I came up with this recipe because I wanted an added texture to my tuna pasta salad.

Garbanzo bean Salad Ingredients:

  1. 1 lb of Campanelle pasta shape, which means little bell
  2. 3 cans of premium albacore tuna in water, drained
  3. 1 bunch of Italian parsley, rinsed and chopped
  4. ½ cup diced yellow or red onion
  5. 1 cup diced red tomato
  6. 1 cup diced yellow tomato
  7. 1 28oz can of Garbanzo beans, drained
  8. ¾ cup Olive Oil
  9. splash of white wine vinegar (optional)
  10. salt and pepper to taste
  11. Shredded Iceberg lettuce

Garbanzo Bean Tuna Salad Preparation:

This is such an easy pasta recipe to prepare and like most Italian pasta recipes you don't really use mayonnaise but use the olive oil freely. It's so good for you and doesn't have any cholesterol.

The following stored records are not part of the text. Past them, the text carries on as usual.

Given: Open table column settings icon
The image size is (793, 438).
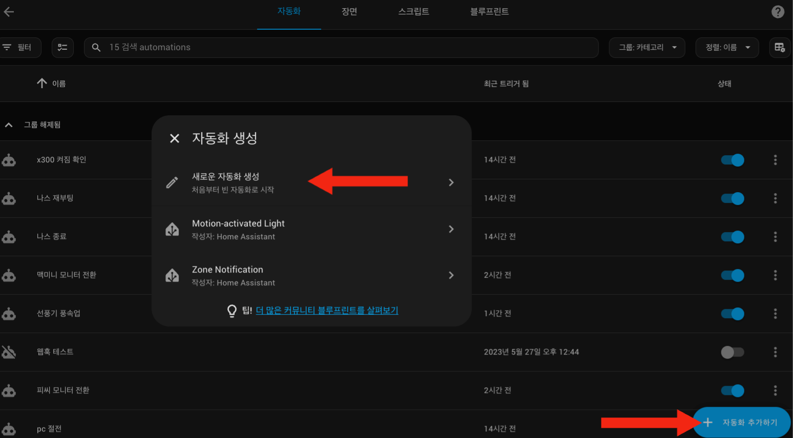Looking at the screenshot, I should coord(780,48).
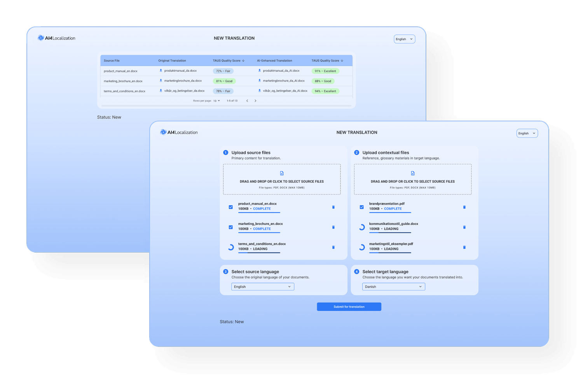
Task: Click upload file icon in source files dropzone
Action: pyautogui.click(x=282, y=173)
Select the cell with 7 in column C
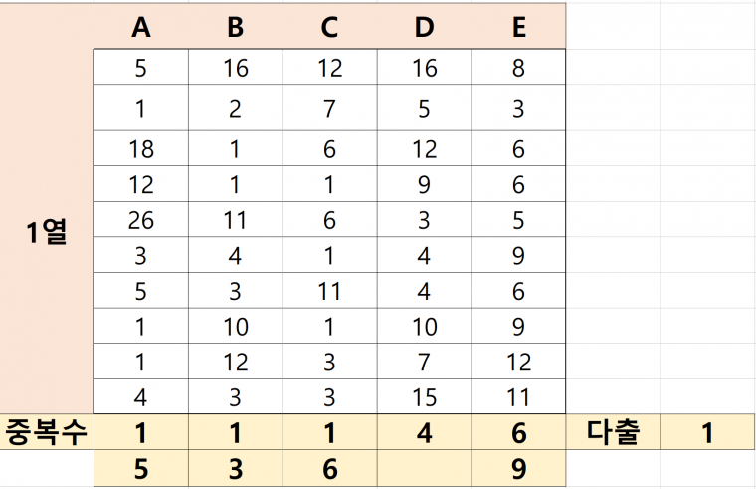The height and width of the screenshot is (489, 756). [x=330, y=108]
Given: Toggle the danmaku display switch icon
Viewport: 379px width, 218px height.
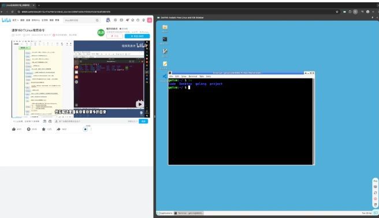Looking at the screenshot, I should (44, 121).
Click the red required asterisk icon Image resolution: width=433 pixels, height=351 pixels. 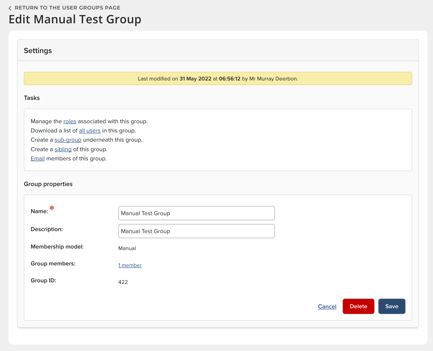[x=52, y=208]
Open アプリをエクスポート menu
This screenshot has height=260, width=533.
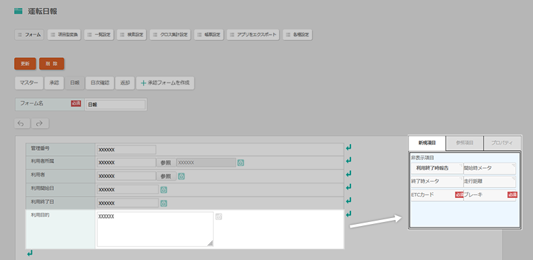tap(253, 35)
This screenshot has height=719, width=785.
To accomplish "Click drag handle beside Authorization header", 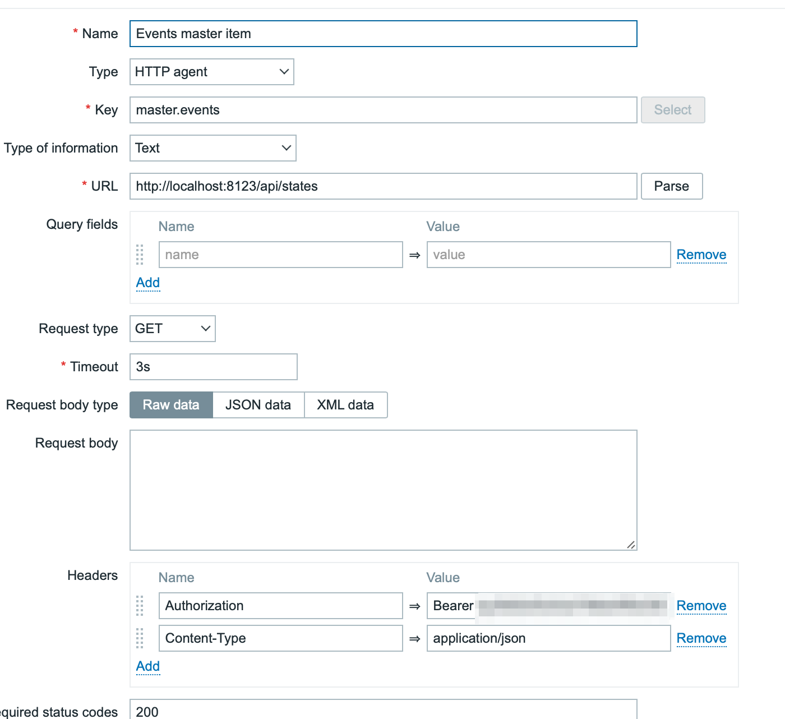I will tap(140, 606).
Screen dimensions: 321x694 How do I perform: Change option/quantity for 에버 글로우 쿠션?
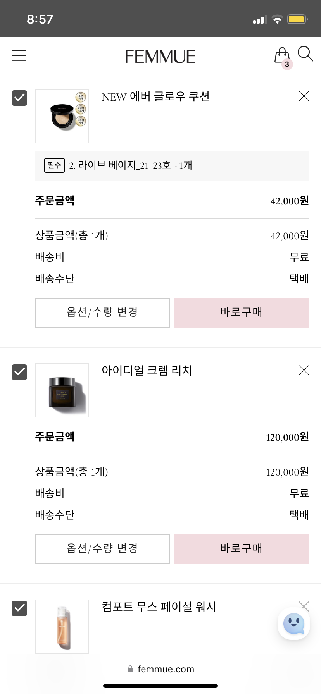(x=102, y=313)
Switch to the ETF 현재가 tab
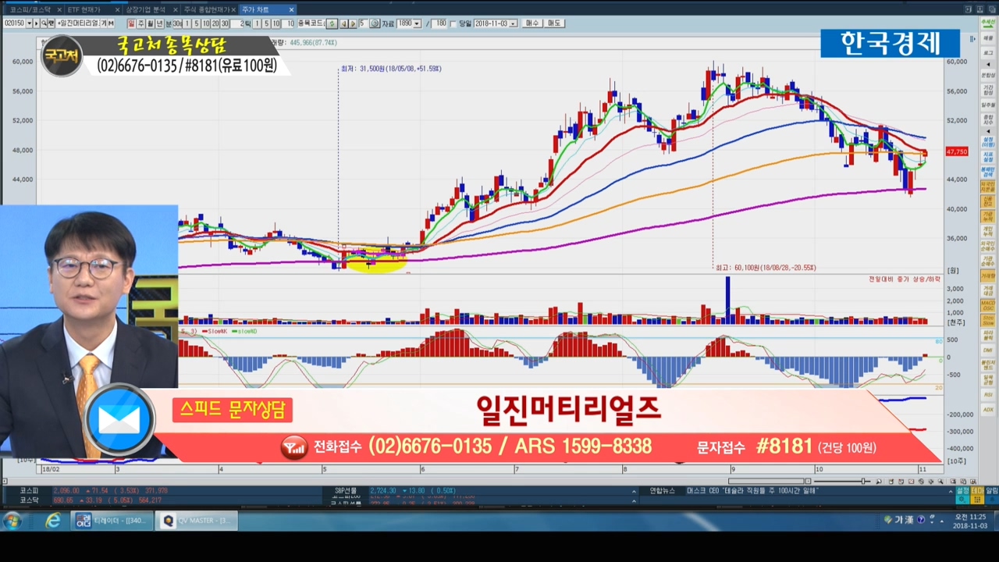999x562 pixels. [84, 9]
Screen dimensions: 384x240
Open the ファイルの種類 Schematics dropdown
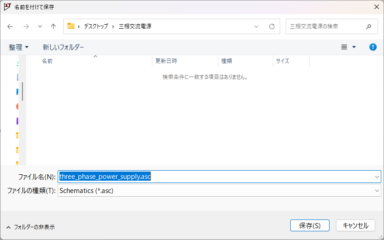377,191
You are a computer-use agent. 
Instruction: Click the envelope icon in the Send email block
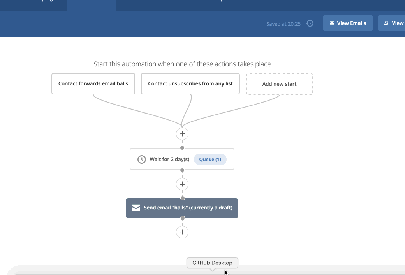click(136, 208)
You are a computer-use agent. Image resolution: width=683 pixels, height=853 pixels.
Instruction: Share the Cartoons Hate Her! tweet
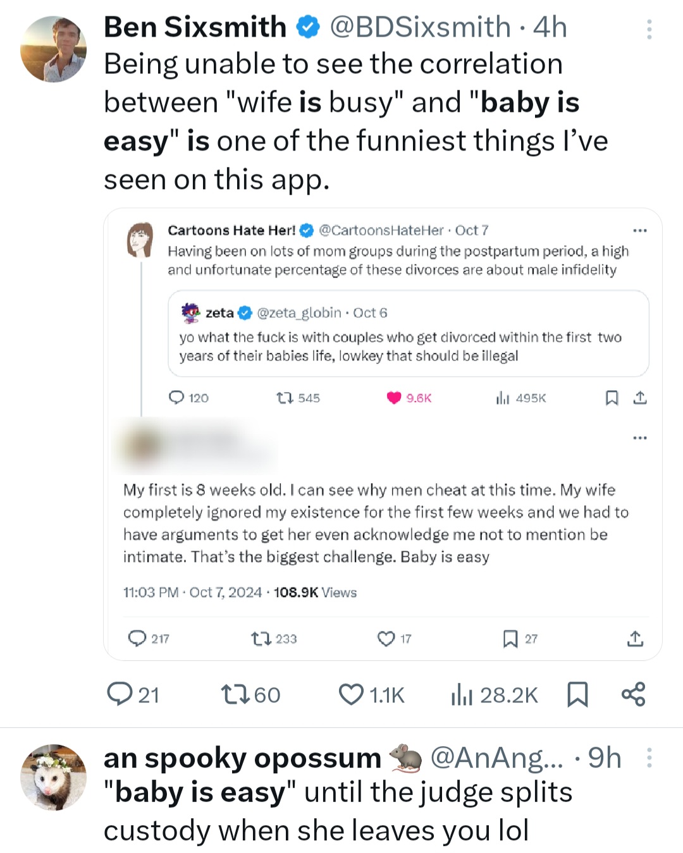640,398
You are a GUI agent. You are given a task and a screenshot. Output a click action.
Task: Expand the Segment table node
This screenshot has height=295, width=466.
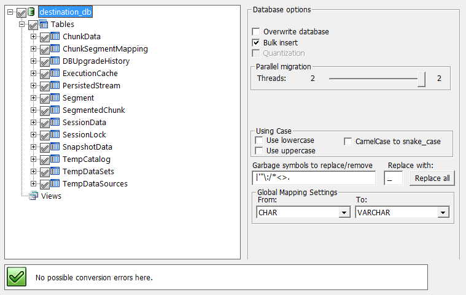33,98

You should cook the pasta first and rinse in cold water after you drain the pasta. Rinse until the pasta is cool to the touch. I like to drizzle just a touch of Olive Oil and mix so the pasta doesn't stick together. Now place the pasta in the refrigerator to cool.

Open the cans of tuna, drain the water, then place all the tuna in a large bowl. Use your hands to separate and mince the tuna so it's fine. Set aside while you prepare the rest of the ingredients.

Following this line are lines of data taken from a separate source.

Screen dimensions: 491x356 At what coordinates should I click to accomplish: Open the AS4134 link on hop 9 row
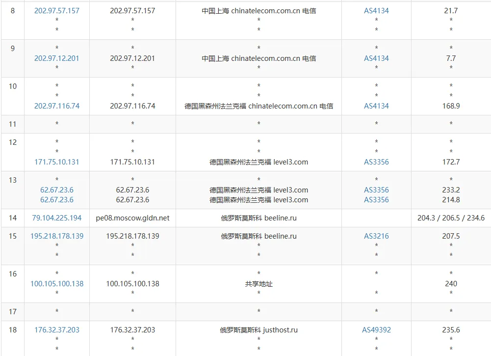376,58
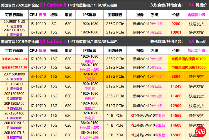This screenshot has height=140, width=209.
Task: Click model number 20R1S05B00
Action: pos(14,94)
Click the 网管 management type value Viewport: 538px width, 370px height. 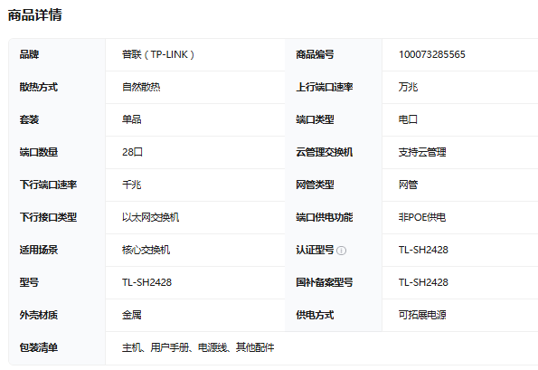point(408,185)
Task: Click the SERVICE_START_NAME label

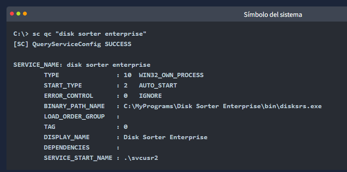Action: tap(78, 158)
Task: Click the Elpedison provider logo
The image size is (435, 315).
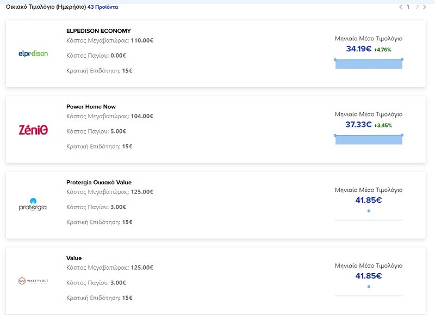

Then chop both types of tomatoes, finely chop the onions and chop the parsley.

In a large bowl pour in the chilled pasta and then toss in the rest of the ingredients with the exception of the lettuce and stir until you've blended your garbanzo bean salad together. Add the salt, and serve in a bowl over the shredded lettuce.

You can use extra salad dressing if you'd like or just drizzle some more olive oil with balsamic vinegar on top. Don't forget the crisp glass of white wine. The perfect summer, cold pasta salad.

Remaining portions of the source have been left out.